> **Work to complete**: Below are lines of data; count those that contain "agent" and give the total alone.

Stored data entries
══════════
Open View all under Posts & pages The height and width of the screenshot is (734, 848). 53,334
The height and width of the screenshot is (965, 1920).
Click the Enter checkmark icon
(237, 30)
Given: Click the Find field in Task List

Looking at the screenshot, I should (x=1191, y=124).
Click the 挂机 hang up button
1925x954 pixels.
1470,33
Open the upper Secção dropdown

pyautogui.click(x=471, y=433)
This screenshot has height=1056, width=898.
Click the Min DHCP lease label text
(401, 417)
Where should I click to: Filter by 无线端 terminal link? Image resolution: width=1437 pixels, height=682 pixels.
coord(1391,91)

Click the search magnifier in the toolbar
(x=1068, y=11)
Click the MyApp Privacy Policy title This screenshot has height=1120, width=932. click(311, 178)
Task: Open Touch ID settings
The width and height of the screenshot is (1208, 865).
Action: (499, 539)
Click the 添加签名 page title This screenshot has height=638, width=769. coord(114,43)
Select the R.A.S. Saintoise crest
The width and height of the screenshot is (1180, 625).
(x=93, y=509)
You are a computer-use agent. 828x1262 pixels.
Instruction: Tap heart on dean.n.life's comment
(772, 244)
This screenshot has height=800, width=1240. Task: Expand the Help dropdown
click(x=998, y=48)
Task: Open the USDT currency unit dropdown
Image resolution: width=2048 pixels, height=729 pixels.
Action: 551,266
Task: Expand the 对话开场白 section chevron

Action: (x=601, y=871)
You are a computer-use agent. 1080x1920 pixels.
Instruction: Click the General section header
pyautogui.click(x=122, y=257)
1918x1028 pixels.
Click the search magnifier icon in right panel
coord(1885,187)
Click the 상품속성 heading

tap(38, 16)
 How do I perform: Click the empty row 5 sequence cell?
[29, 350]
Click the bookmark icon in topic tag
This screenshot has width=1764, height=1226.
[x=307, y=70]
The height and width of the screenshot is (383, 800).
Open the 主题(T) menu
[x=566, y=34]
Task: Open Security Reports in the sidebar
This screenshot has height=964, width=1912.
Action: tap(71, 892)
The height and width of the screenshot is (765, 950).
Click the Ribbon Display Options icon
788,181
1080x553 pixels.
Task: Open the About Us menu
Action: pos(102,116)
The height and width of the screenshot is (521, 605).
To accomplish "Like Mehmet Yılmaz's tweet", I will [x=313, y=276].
══════════
> **Written reply**: 2